• [WHAT YOU SHOULD DO]
Copy each line of the data below word for word, with no changes.

Data items:
=======
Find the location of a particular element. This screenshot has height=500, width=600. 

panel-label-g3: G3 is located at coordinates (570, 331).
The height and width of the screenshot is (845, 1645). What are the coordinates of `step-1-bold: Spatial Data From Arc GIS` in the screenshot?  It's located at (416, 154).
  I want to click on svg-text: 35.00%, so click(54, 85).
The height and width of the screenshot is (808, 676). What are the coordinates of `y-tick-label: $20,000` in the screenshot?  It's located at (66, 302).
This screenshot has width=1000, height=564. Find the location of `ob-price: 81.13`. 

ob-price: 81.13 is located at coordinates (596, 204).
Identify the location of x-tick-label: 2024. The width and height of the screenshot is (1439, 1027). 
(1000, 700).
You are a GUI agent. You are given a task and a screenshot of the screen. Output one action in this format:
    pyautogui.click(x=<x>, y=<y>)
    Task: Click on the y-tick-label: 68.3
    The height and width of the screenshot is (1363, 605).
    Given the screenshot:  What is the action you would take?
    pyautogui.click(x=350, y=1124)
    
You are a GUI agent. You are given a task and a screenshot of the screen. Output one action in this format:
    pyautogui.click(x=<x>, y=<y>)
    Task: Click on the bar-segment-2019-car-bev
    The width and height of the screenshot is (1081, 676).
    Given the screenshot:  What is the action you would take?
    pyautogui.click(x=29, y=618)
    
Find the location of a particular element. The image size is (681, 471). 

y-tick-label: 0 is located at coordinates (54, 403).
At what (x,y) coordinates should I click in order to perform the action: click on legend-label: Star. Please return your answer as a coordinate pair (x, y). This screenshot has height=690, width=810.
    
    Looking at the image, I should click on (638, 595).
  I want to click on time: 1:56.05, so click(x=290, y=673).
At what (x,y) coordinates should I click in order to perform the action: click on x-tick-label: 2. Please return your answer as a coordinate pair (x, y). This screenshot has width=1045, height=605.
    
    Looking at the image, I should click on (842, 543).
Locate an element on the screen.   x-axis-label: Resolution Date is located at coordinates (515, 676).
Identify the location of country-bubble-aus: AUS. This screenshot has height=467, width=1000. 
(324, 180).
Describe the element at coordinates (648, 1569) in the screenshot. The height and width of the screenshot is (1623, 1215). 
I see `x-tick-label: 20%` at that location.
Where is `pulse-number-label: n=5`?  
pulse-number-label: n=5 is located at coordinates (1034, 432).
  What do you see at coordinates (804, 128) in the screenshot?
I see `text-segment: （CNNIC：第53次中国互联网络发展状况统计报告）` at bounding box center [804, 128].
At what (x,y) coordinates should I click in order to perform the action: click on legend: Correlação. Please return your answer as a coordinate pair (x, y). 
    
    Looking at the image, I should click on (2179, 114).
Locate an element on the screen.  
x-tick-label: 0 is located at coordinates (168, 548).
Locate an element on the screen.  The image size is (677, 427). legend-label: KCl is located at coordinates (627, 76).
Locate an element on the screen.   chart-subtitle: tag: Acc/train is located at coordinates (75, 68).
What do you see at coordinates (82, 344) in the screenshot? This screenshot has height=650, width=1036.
=======
• [ANSWER TO THE EXERCISE]
Find the location of a particular element. This screenshot has height=500, width=600. 

panel-label-g3: G3 is located at coordinates (570, 331).
The height and width of the screenshot is (845, 1645). What are the coordinates of `step-1-bold: Spatial Data From Arc GIS` in the screenshot?  It's located at (416, 154).
  I want to click on svg-text: 35.00%, so click(54, 85).
The height and width of the screenshot is (808, 676). What are the coordinates of `y-tick-label: $20,000` in the screenshot?  It's located at (66, 302).
This screenshot has width=1000, height=564. Find the location of `ob-price: 81.13`. 

ob-price: 81.13 is located at coordinates (596, 204).
Identify the location of x-tick-label: 2024. The width and height of the screenshot is (1439, 1027). 
(1000, 700).
You are a GUI agent. You are given a task and a screenshot of the screen. Output one action in this format:
    pyautogui.click(x=<x>, y=<y>)
    Task: Click on the y-tick-label: 68.3
    The height and width of the screenshot is (1363, 605).
    Given the screenshot:  What is the action you would take?
    pyautogui.click(x=350, y=1124)
    
You are a GUI agent. You are given a task and a screenshot of the screen. Output one action in this format:
    pyautogui.click(x=<x>, y=<y>)
    Task: Click on the bar-segment-2019-car-bev
    The width and height of the screenshot is (1081, 676).
    Given the screenshot:  What is the action you would take?
    pyautogui.click(x=29, y=618)
    
Find the location of a particular element. The image size is (681, 471). 

y-tick-label: 0 is located at coordinates (54, 403).
At what (x,y) coordinates should I click in order to perform the action: click on legend-label: Star. Please return your answer as a coordinate pair (x, y). This screenshot has height=690, width=810.
    
    Looking at the image, I should click on (638, 595).
  I want to click on time: 1:56.05, so click(x=290, y=673).
At what (x,y) coordinates should I click in order to perform the action: click on x-tick-label: 2. Please return your answer as a coordinate pair (x, y). This screenshot has width=1045, height=605.
    
    Looking at the image, I should click on (842, 543).
Locate an element on the screen.   x-axis-label: Resolution Date is located at coordinates (515, 676).
Identify the location of country-bubble-aus: AUS. This screenshot has height=467, width=1000. 
(324, 180).
Describe the element at coordinates (648, 1569) in the screenshot. The height and width of the screenshot is (1623, 1215). 
I see `x-tick-label: 20%` at that location.
Where is `pulse-number-label: n=5`?  
pulse-number-label: n=5 is located at coordinates (1034, 432).
  What do you see at coordinates (804, 128) in the screenshot?
I see `text-segment: （CNNIC：第53次中国互联网络发展状况统计报告）` at bounding box center [804, 128].
At what (x,y) coordinates should I click in order to perform the action: click on legend: Correlação. Please return your answer as a coordinate pair (x, y). 
    
    Looking at the image, I should click on (2179, 114).
Locate an element on the screen.  
x-tick-label: 0 is located at coordinates (168, 548).
Locate an element on the screen.  The image size is (677, 427). legend-label: KCl is located at coordinates (627, 76).
Locate an element on the screen.   chart-subtitle: tag: Acc/train is located at coordinates (75, 68).
What do you see at coordinates (82, 344) in the screenshot? This screenshot has height=650, width=1036.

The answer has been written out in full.